Query Processing: The hybrid search mechanism retrieves relevant parts of the document using both vector and keyword-based search.
Text Generation: The retrieved information is passed to LLAMA 3 via Langchain, which generates a response based on the query and retrieved document fragments.
Output: The generated text is provided as the final response to the query.
This project implements a web-based RAG system that dynamically retrieves content from URLs, processes the extracted text, and generates responses using LLAMA 3.
LLAMA 3 is utilized for text generation and question answering based on retrieved web content. This project integrates LLAMA 3 via Groq API to ensure high-quality responses.
To retrieve content from websites, this project uses BeautifulSoup via Langchain’s WebBaseLoader
, allowing real-time document retrieval from URLs.
Ollama embeddings with model=llama2 7B
are used to generate vector representations of the extracted text, ensuring efficient search and retrieval.
This RAG system processes content from dynamic web pages. Example website used for retrieval:
https://medium.com/around-the-prompt/what-is-langsmith-and-why-should-i-care-as-a-developer-e5921deb54b5"
The LLAMA model used in this project is:
LLAMA 3 via Groq API
Web Scraping: The WebBaseLoader module fetches text from the provided URLs using BeautifulSoup.
Document Storage: The extracted content is stored as embeddings using Ollama.
Query Processing: When a query is received, the relevant web content is retrieved.
Text Generation: The retrieved content is passed to LLAMA 3 via Langchain, which generates a response.
Output: The generated response is returned to the user.
This project implements a Retrieval-Augmented Generation (RAG) system using LLAMA 2.0, Langchain, and ChromaDB. The system processes a document and generates text based on queries by leveraging both retrieval and generation techniques.
LLAMA 2.0 is a state-of-the-art language model developed by Facebook AI Research (FAIR). It is designed to perform a variety of natural language processing tasks, including text generation, classification, and question answering. In this project, we use the 7B parameter variant of LLAMA 2.0 to generate high-quality text based on retrieved documents. Langchain
Langchain is a framework that provides tools for building applications that use large language models (LLMs). It simplifies the integration of LLMs into various applications by providing utilities for managing models, handling inputs and outputs, and optimizing performance. Langchain helps streamline the process of developing and deploying language model-based applications.

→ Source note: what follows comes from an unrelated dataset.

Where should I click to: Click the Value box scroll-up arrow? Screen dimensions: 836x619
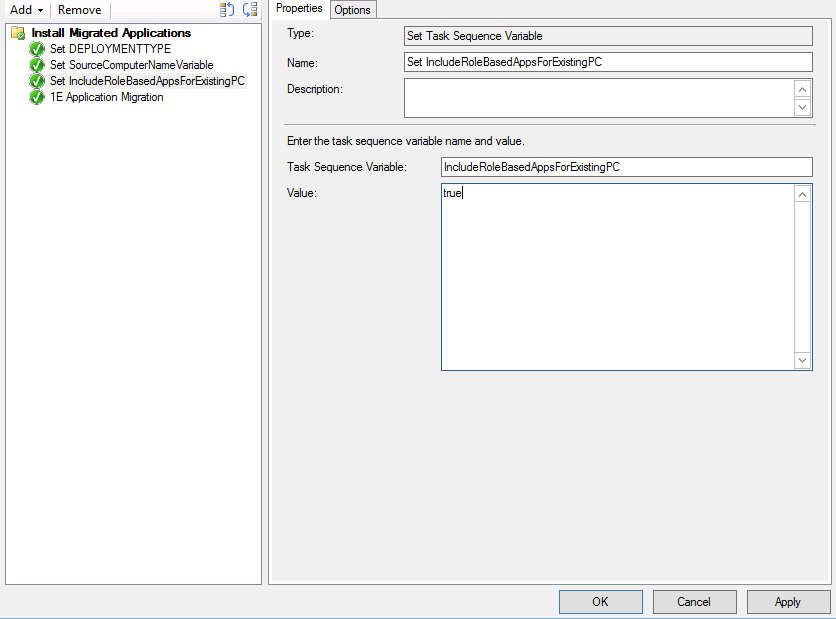[803, 195]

ChromaDB is a highly efficient and scalable database designed for storing and querying large collections of documents. It supports advanced retrieval mechanisms that allow for fast and accurate document retrieval based on various criteria. In this project, ChromaDB is used to store the document and enable efficient retrieval of relevant information. Project Details Document Used for RAG
The document used in this project for retrieval-augmented generation is:
Preliminary Agreement Chips and Science Act Award
Model Used
The LLAMA model used in this project is:
LLAMA 2.0 7B-Chat HF
How It Works
Document Storage: The document is stored in ChromaDB for efficient retrieval.

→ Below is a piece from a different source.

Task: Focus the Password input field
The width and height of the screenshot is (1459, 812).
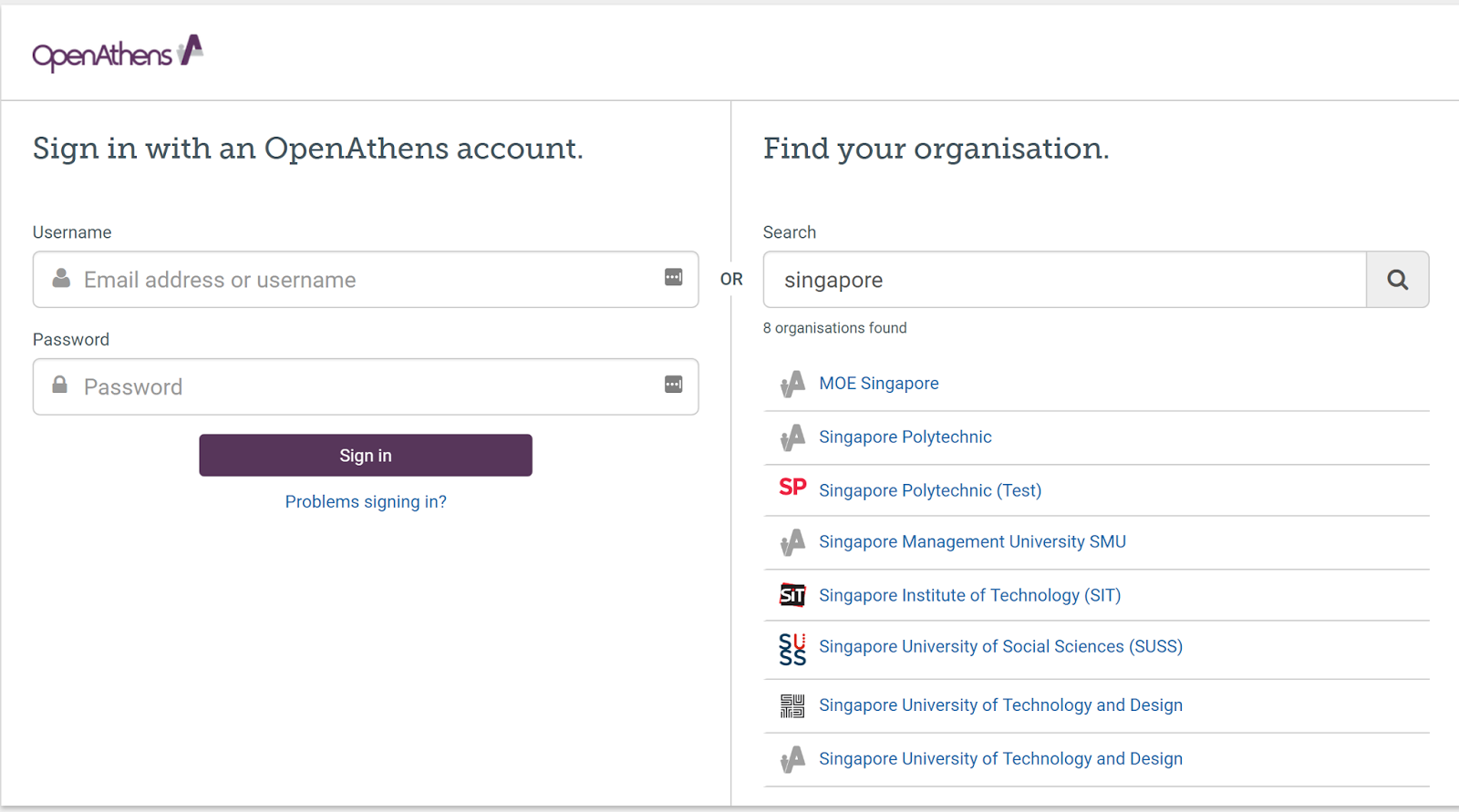Action: 365,387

Query Processing: When a query is received, ChromaDB retrieves relevant parts of the document.
Text Generation: The retrieved information is passed to LLAMA 2.0 via Langchain, which generates a response based on the query and retrieved document fragments.
Output: The generated text is provided as the final response to the query.

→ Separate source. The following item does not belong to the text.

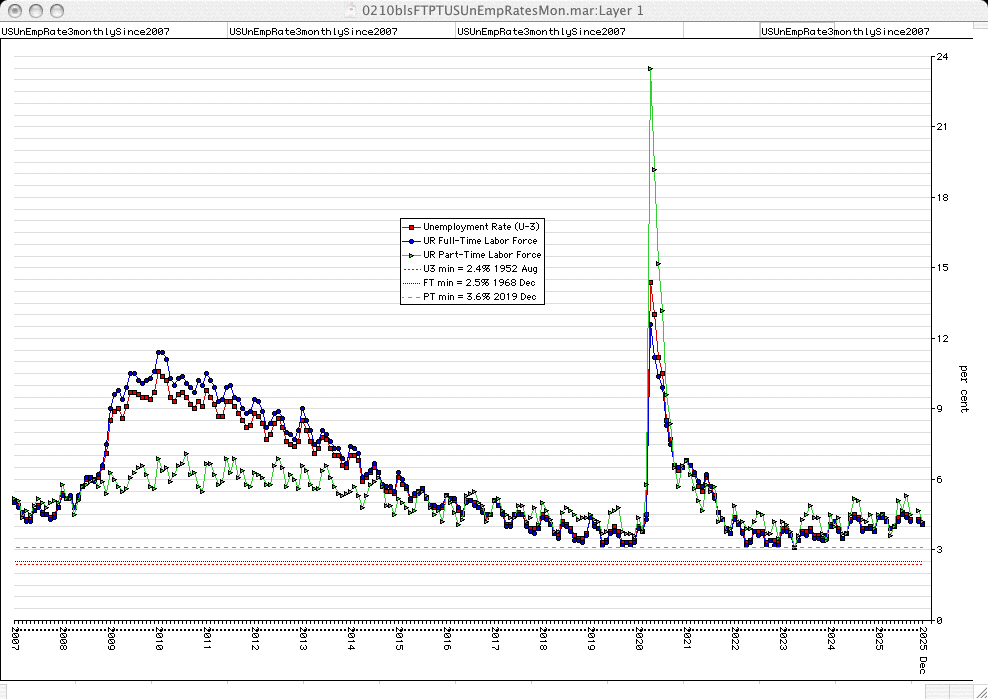This screenshot has height=699, width=988.
Task: Select the U3 min = 2.4% 1952 Aug legend entry
Action: click(480, 268)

This project consists of three different RAG implementations:
- Hybrid-Search RAG with Pinecone (LLAMA 3, hybrid retrieval: vector + sparse BM25)
- URL-Based RAG using Web Scraping (LLAMA 3, real-time web retrieval with BeautifulSoup)
- ChromaDB-based RAG (LLAMA 2.0, document-based retrieval)
Each implementation is optimized for different retrieval techniques, ensuring robust and efficient response generation.